Chronic vomiting has a wide range of causes, varying from mild to severe. Perhaps the most easily treated is chronic vomiting caused by diet. If your dog is allergic to his food or has a sensitivity to it, he will probably vomit soon after meals, throwing up food that has not been completely digested. He also could have digested garbage, a decaying animal or some type of poison. If the vomiting appears suddenly, this may be the culprit.

Your dog could also have a gastrointestinal blockage or foreign object stuck somewhere in his digestive tract. This type of vomiting would also appear suddenly as the dog tries to gag up the blockage. If the blockage is caused by a tumor or defect, it could persist for long periods of time.

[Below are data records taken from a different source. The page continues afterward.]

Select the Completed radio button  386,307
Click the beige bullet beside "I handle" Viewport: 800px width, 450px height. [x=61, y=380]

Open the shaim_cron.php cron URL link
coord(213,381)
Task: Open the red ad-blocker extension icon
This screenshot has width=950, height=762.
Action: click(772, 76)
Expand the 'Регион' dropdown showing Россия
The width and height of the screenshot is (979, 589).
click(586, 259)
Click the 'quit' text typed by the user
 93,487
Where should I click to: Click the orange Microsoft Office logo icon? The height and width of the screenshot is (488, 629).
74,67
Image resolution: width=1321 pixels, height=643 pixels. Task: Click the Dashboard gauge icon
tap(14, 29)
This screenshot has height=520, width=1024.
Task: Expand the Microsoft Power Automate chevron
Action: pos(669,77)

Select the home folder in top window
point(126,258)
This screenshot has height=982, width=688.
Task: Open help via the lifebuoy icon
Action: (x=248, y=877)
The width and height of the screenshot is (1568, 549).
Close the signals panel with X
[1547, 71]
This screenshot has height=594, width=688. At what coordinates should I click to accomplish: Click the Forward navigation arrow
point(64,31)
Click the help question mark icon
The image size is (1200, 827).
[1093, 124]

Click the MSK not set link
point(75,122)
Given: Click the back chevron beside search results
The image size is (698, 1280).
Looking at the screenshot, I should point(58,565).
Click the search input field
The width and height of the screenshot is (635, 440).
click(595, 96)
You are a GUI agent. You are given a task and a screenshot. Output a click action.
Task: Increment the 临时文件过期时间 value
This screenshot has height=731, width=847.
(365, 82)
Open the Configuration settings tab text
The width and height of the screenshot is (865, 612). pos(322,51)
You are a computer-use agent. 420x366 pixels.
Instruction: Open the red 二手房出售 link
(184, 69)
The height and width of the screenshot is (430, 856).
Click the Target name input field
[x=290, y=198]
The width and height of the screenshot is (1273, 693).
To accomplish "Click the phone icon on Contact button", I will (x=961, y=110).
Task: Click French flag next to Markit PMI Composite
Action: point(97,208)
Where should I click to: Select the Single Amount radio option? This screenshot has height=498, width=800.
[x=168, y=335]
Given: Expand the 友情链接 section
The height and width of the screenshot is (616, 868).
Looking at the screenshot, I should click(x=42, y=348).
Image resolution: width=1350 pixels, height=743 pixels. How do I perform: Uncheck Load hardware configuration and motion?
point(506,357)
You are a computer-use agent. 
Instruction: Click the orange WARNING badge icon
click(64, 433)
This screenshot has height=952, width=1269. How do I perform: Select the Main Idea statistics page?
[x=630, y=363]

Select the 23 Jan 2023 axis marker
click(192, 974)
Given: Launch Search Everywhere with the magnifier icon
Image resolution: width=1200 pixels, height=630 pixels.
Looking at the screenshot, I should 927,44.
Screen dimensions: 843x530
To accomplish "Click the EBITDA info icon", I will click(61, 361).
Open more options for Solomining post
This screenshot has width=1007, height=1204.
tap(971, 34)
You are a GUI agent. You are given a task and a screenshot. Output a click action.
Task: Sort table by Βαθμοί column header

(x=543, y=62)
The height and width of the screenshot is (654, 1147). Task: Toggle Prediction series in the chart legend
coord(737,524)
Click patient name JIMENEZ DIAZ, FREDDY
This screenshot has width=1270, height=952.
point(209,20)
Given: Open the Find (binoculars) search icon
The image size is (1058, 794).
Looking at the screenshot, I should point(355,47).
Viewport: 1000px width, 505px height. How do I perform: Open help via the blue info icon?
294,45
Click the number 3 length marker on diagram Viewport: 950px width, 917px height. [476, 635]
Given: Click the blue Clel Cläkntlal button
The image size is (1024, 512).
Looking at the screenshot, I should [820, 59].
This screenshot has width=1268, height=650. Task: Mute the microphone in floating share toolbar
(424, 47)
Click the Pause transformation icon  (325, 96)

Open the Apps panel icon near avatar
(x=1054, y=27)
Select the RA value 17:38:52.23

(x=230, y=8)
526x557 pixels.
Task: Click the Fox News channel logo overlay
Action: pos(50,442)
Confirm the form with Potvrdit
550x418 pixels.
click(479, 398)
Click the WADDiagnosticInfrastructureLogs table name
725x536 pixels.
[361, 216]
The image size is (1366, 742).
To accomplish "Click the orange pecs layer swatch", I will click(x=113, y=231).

Many types of infections and diseases can cause vomiting. Diseases that can cause chronic vomiting include pancreatitis, kidney or liver failure, uterine infection, diabetes, Addison's disease, distemper, parvovirus or inflammatory bowel disorder. Other symptoms may also appear because of the infection, which will help the veterinarian reach the correct diagnosis.

Some types of parasites, such as roundworms, whipworms and hookworms can also cause chronic vomiting. In this case, your dog will probably also have diarrhea or other symptoms, and blood or worms may appear in the stool or vomit.

The chronic vomiting may also be caused by something more serious such as certain types of cancer or stomach ulcers. Tumors from different types of cancers may result in chronic vomiting, but other symptoms, such as lethargy, depression and lack of appetite, may also be apparent.

Diagnosis and Treatment

Diagnosis and treatment of chronic vomiting often depend on the cause. If your dog is experiencing chronic vomiting, it's important for you to notice patterns or additional symptoms. Alert your veterinarian if your dog is taking any medication, as that may cause the vomiting.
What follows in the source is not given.